No-Knead Cheese Burger Buns
- 11 1/2 ounces All-Purpose Flour
- 4 ounces finely grated sharp cheddar or Parmesan cheese
- 1 teaspoon salt
- 1 teaspoon onion powder, optional but tasty
- 1 tablespoon sugar
- 2 1/2 teaspoons instant yeast
- 2 ounces softened butter
- 1 large egg
- 5 3/8 to 6 ounces lukewarm water
1) Combine all of the ingredients, and beat at medium speed, using an electric mixer, for 2 minutes. You can also use your manual cycle on your bread machine but but I prefer a more hand on approach. And watch out my dough kept trying to creep up my beater.
2) Place the dough in a lightly greased bowl, cover it, and let it rise for 60 to 90 minutes, until it’s noticeably puffy.
3) Gently deflate the dough, and divide it into 6 pieces; each will be about 4 ounces.
4) Shape the dough into balls, and place them on a parchment lined baking sheet.
5) Gently flatten the buns with your hand to make them about 4 inch wide “discs.”
6) Cover the buns, and let them rise for 60 to 90 minutes, until they’re noticeably puffy. Towards the end of the rising time, preheat the oven to 350°F.
7) Brush each bun with some melted butter.
8) Bake the buns for about 20 minutes, until they’re a light, golden brown, and their interior temperature is at least 200°F, measured with an instant-read thermometer or easier when they’re golden brown and you tap the bottom of a bun with your knuckle it will sound hollowish.
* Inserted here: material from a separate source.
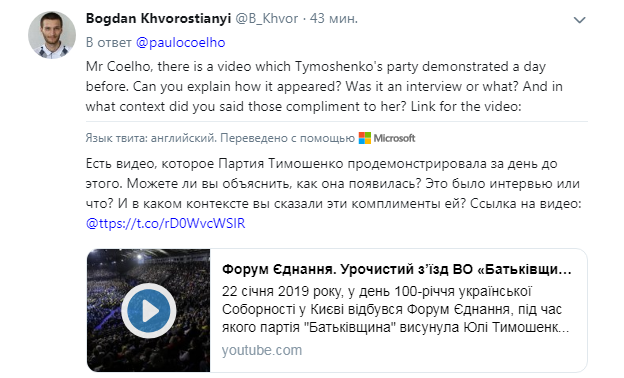Expand tweet options chevron menu
The height and width of the screenshot is (378, 624).
pos(579,19)
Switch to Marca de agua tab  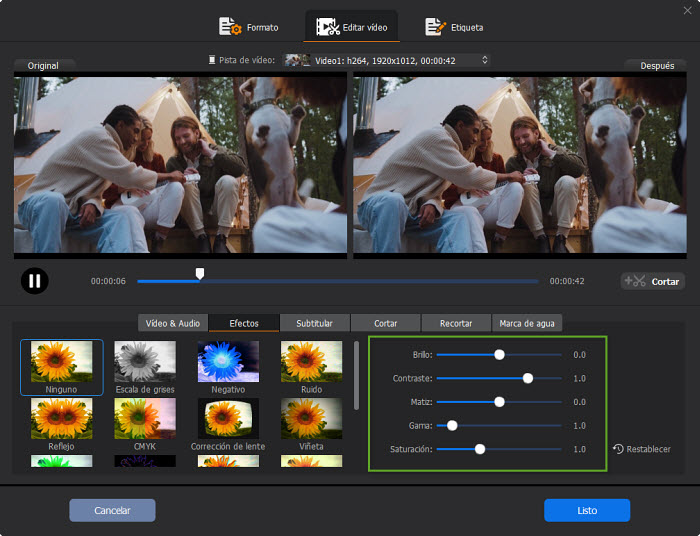pyautogui.click(x=527, y=323)
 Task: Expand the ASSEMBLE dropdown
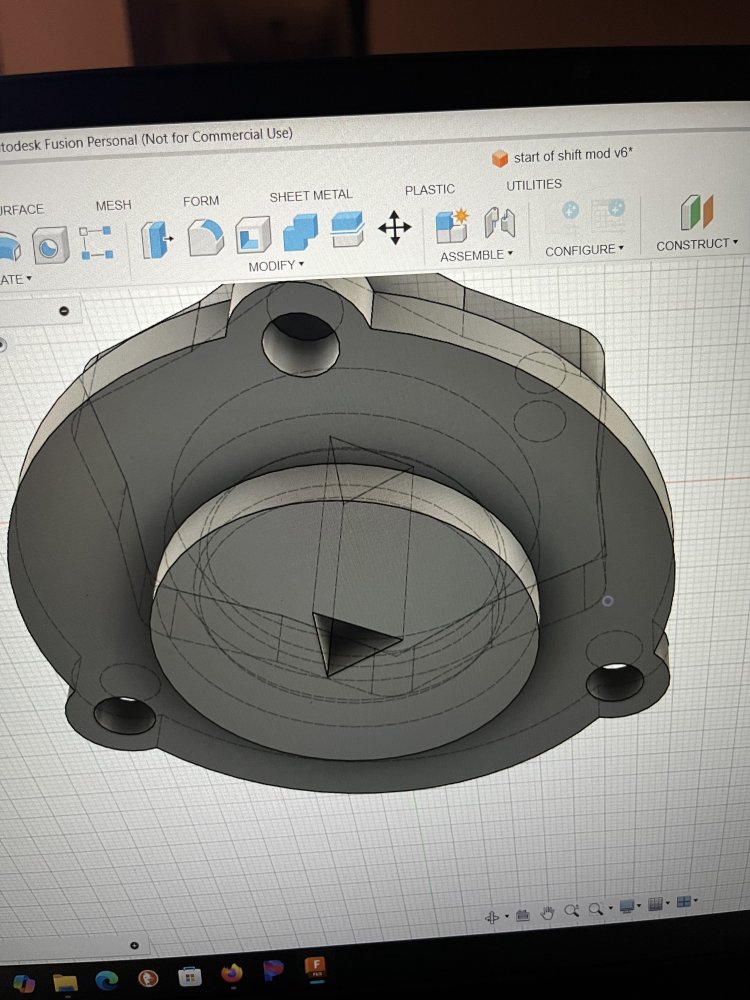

9) Remove the buns from the oven, transfer them to a rack. Allow the buns to cool completely, then store airtight at room temperature. Enjoy!
There are many reasons to Celebrate this holiday season with your family and friends but also remember to share your joy with those you don’t know, the strangers passing by a little joy can go a long way. And because I look for any instance to insert a little Robert Frost (favorite poet) when I can…
A Winter Eden~ Robert FrostA winter garden in an alder swamp, Where conies now come out to sun and romp, As near a paradise as it can be And not melt snow or start a dormant tree. It lifts existence on a plane of snow One level higher than the earth below, One level nearer heaven overhead, And last year’s berries shining scarlet red. It lifts a gaunt luxuriating beast Where he can stretch and hold his highest feat On some wild apple tree’s young tender bark, What well may prove the year’s high girdle mark. So near to paradise all pairing ends: Here loveless birds now flock as winter friends, Content with bud-inspecting. They presume To say which buds are leaf and which are bloom. A feather-hammer gives a double knock. This Eden day is done at two o’clock. An hour of winter day might seem too short To make it worth life’s while to wake and sport.
Stopping by Woods on a Snowy Evening~ Robert FrostWhose woods these are I think I know. His house is in the village though; He will not see me stopping here To watch his woods fill up with snow. My little horse must think it queer To stop without a farmhouse near Between the woods and frozen lake The darkest evening of the year. He gives his harness bells a shake to ask if there is some mistake. The only other sound’s the sweep Of easy wind and downy flake. The woods are lovely, dark and deep. But I have promises to keep, And miles to go before I sleep, And miles to go before I sleep.